**TASK INSTRUCTIONS**
A: Answer these questions from the passage on the simulated world.
(i) What kind of reality does the passage say being is?
(ii) What kind of company does the passage compare the intentional self to?
(iii) In whom does the passage say the contagion of chronic purposefulness is most easily transmitted?
B: Carry the passage on the simulated world forward, starting right after its last sentence.

**TEXT SEGMENT**

________________

The simulated world is only viable in the absence of being since only when there is no genuine being can the simulation appear to possess any sort of virtue – its validity depends up there being nothing else other than itself and so for this reason it has to totally replace the whole of reality. It can’t just replace bits of it – it has to replace everything, lock, stock and barrel. What we are calling ‘the simulated world’ is simply an extended exercise in doing – thought replicates being via an active or purposeful ‘doing’. Being is the unconditioned reality, which is to say, ‘reality as it is in itself’, and ‘doing’ is the conditioned reality, the simulated world, the purposeful world that needs both to be actively constructed and actively maintained. This is the whole point of the purposeful world – it has to be intended, willed, wished, specified, designed, constructed, programmed, regulated, and so on. Nothing happens unless it is made to happen, told to happen, instructed to happen.

 

 

Similarly with the purposeful self, the deliberate simulation of the self, it exists only as long as I ‘keep it up’, just as the act exists only for as long as I keep it up. The intentional self, like the intentional world, is like a relationship that doesn’t work by itself, but needs to be maintained by artificial effort. It is like a lame-duck company that needs to be continuously pumped full of money by the government to prevent it from going bust, to prevent it from going belly-up. Like all such ‘forced endeavours’, the moment I start to slack off on my job of maintaining the construct the whole thing starts to come apart at the seams. This – needless to say – introduces anxiety into the picture.

 

 

Not only is the simulated world – the world where doing has replaced being – infinitely inferior in terms of its actual content (since it is at root nothing more than a dry formalism, a sketchy sort of tokenism) it also requires as we have said the constant draining expenditure of purposeful effort if it is not to collapse asunder – it has to be policed just like a totalitarian state needs to be policed. Given these tremendous disadvantages it really has nothing to recommend it and so the only way it can stand any chance at all of looking credible it has to be ‘the only alternative’, it has to be the only show in town. The simulated world’s survival is thus entirely dependent upon its ability to take over everything – like some sort of virulently proliferating virus – and leave nothing ‘natural’ standing. We can say therefore that ‘chronic purposefulness’ (which is busy-ness for the sake of busy-ness, proliferation for the sake of proliferation, expansion for the sake of expansion, control for the sake of control, and so on) is virulent just like some highly contagious disease is contagious. It spreads by contact, particularly with children, they being the medium in which the contagion is most easily transmitted.

________________

(Dataset entries)
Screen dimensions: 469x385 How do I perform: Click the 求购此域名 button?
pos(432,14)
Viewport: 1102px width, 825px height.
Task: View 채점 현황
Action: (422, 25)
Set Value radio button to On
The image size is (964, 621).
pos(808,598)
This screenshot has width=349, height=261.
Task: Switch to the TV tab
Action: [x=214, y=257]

________________

**TASK-BY-TASK ANSWERS**
A:
(i) The unconditioned reality, or "reality as it is in itself."
(ii) A lame-duck company that the government must keep pumping full of money so it doesn't go bust.
(iii) Children.

B:
 

 

The main sign or symptom of the ‘disease’ in which disguised or camouflaged non-being has replaced genuine being would readily recognizable to any psychotherapist worthy of the name – lack of being manifests itself in one of two ways, it manifests either as ‘self-punishing’ or as ‘punishing of others’. These are the only two possibilities and if I am suffering from a core ‘lack of being’ then I am either going to be one way or the other. Both self-punishing and other-punishing come down to pain-displacement. The core lack of being, as we have said, constitutes a fundamental form of pain and the ‘virus’ which we are infected with as children (or possibly later on in life) is essentially a way of deflecting this pain so that we do not have to be aware of it for what it is. The ‘virus’ is in other words a type of automatic procedure or mechanism by which the problem is not seen ‘for what it is’ but only in camouflaged form as ‘something else’. It is then seen in a format that is unrecognizable to us, and is thus ‘safe’ from the point of view of the game that is being played.

 

 

Via the operation of the acquired mechanism we are able to maintain the illusion that the problem is this or that, and thus the integrity of the game (which is all about kidding on to ourselves that we do have core being when we don’t) is preserved indefinitely. We may not be happy but at least the illusion of a genuine ‘I’ remains flawlessly intact, which is as we have said the whole point of the game that is being played. In reality there is no genuine ‘I’, only the mechanism which is made up of the ‘central lack of being’ and the automatic reflexes which displace or deflect the pain of that non-being into a ‘safe’ direction. There is no being anywhere, only the lack of being and the chronic doing that compensates for (or off-sets) this unhappy lack.

 

 

The essential nature of this displacement-deflection business is much more clearly noticeable in the cruder forms of the game. Its classic manifestation is in the creation of a harshly critical and judgemental atmosphere. The basic message of this atmosphere is that the recipient is ‘not good enough’, a ‘failure’, a ‘disappointment’, a ‘screw-up’, a ‘sinner’, a ‘loser’, a ‘bad person’, and so on. What happens as a result of internalizing this judgemental atmosphere is – needless to say – that I am now saddled with the internalized message telling me that I am always falling short of the required standard, telling me that I am ‘not good enough’, that I am inadequate, useless and unlovable, and so on. I end up feeling chronically bad about myself, feeling that I am a person of no account or value, or even feeling that I am irredeemably wicked or evil and deserving of punishment.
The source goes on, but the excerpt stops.